**Your goal**
Could you reproduce, from the records below, everything from the line with "You are a GUI" down to the line with "This screenshot has height=437, width=532.", keeping both of those lines and changing nothing?

Data under study Block Start

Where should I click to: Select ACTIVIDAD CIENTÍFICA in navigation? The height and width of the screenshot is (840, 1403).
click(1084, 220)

Data under study Block End
Data under study Block Start

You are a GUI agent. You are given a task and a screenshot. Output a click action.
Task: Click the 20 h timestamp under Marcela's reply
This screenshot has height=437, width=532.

Data under study Block End

**Written reply**
You are a GUI agent. You are given a task and a screenshot. Output a click action.
Task: Click the 20 h timestamp under Marcela's reply
This screenshot has height=437, width=532.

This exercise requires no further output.